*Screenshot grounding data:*

· · · ·

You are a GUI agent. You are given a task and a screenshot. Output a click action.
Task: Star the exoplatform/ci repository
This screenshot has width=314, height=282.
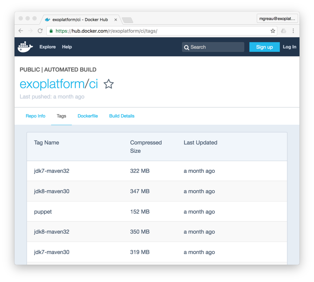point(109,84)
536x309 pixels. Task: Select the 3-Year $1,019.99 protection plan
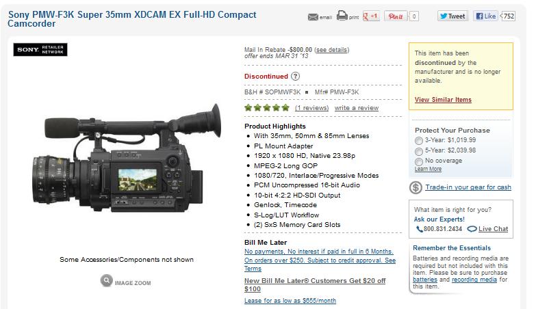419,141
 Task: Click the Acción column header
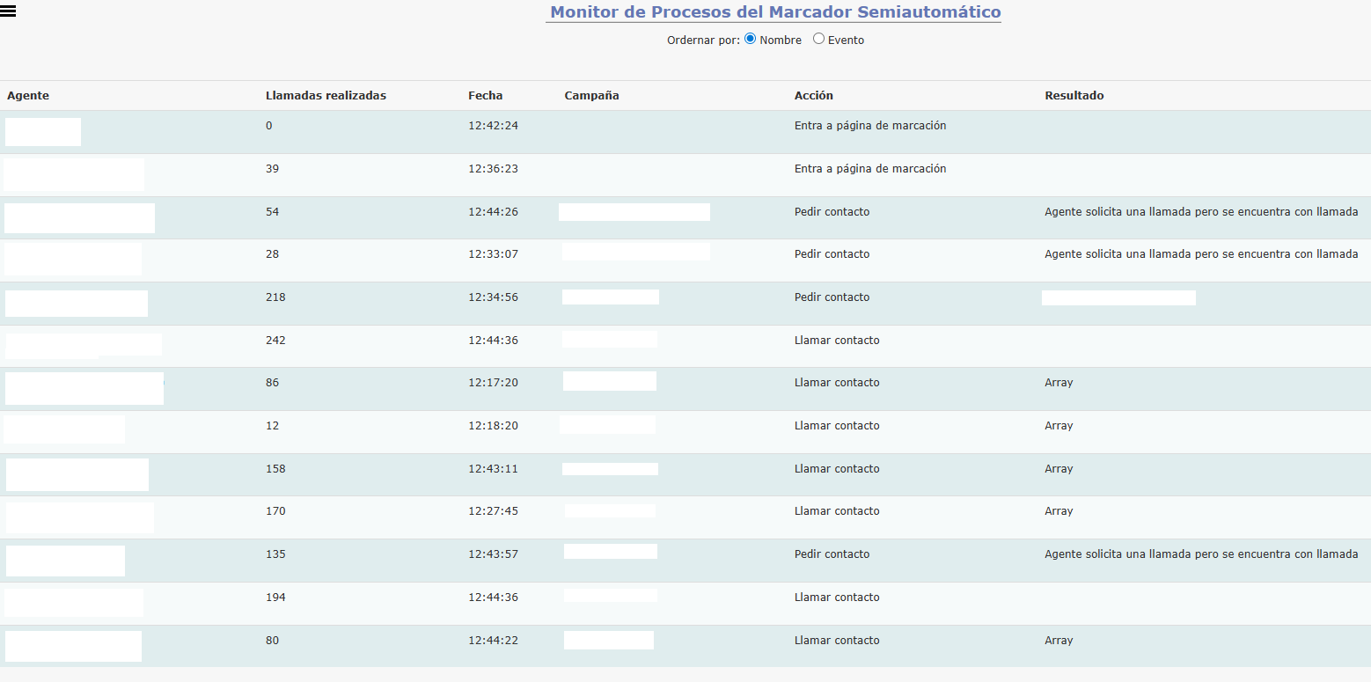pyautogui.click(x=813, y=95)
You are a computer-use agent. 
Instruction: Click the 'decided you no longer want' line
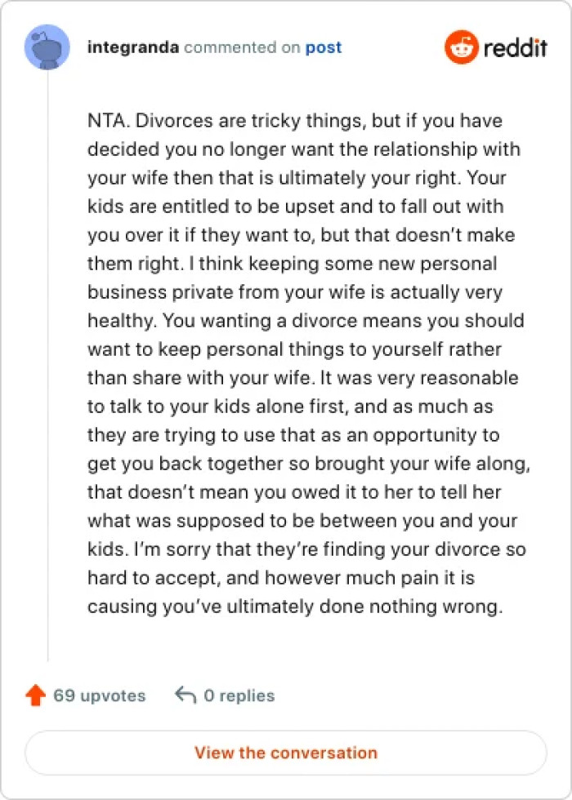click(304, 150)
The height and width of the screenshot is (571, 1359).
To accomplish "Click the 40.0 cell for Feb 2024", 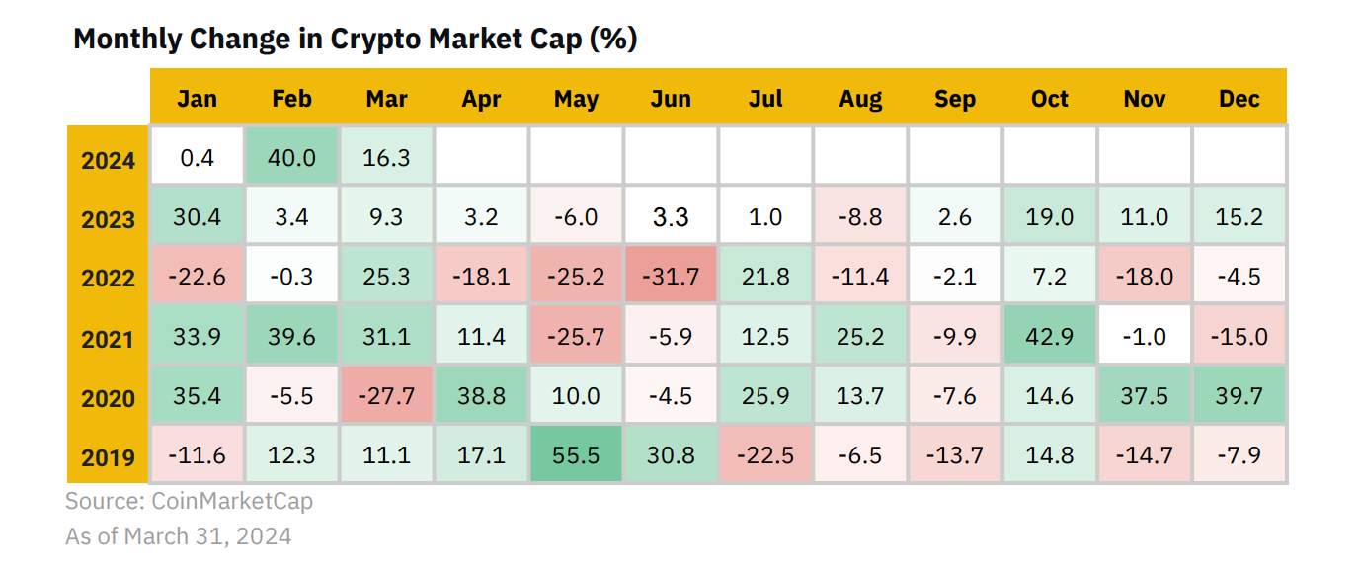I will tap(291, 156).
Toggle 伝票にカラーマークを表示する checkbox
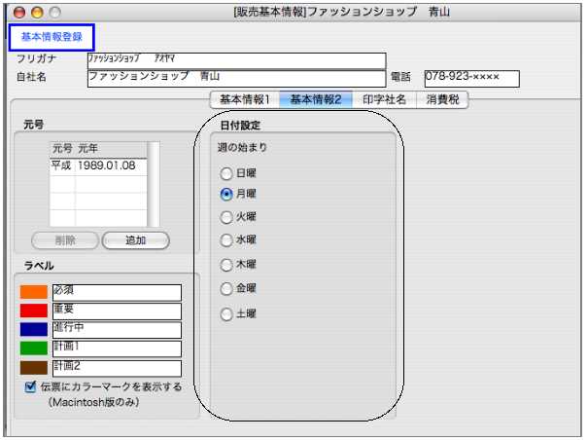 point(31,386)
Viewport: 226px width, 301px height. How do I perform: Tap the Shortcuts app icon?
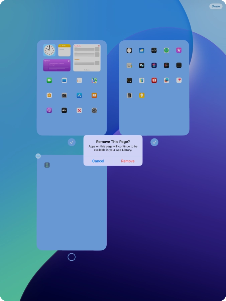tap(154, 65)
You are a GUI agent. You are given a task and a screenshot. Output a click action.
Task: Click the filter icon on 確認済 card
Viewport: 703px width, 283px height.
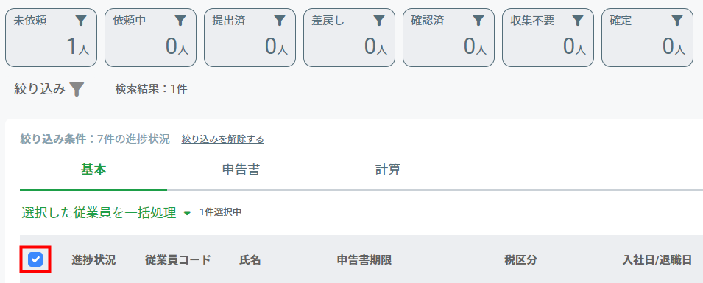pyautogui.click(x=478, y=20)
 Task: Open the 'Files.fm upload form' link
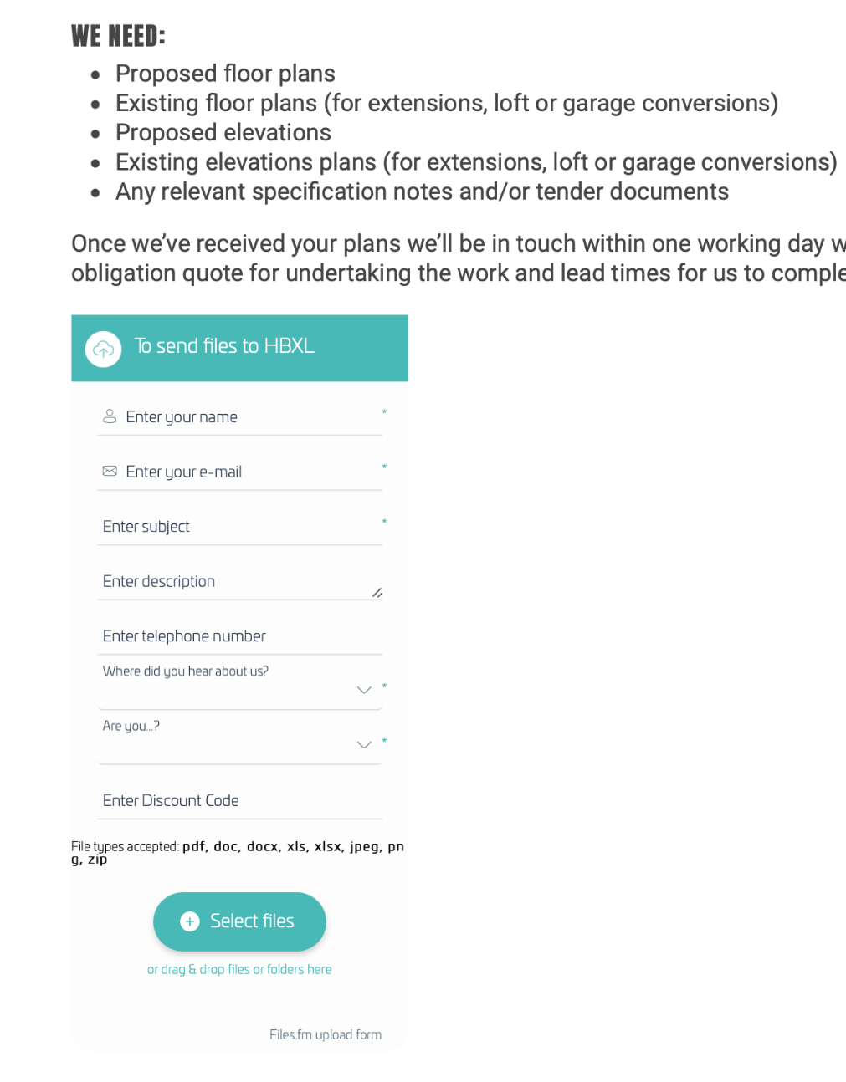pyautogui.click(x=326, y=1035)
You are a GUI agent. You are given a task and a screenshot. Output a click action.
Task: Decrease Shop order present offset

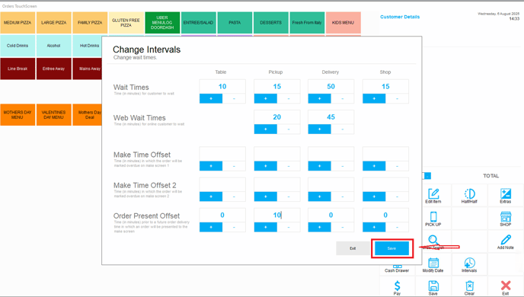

· · · ·

*WHAT THE TASK ASKS:* Your task is to retype the lines running from the one that contains "Viewport: 703px width, 283px height." through the end of the records, and nothing else. Pictures are not part of the copy.

*PROBLEM SOLUTION:*
Viewport: 703px width, 283px height.
pyautogui.click(x=478, y=20)
 Task: Open the 'Files.fm upload form' link
pyautogui.click(x=326, y=1035)
You are a GUI agent. You are given a task and a screenshot. Output a click action.
Task: Decrease Shop order present offset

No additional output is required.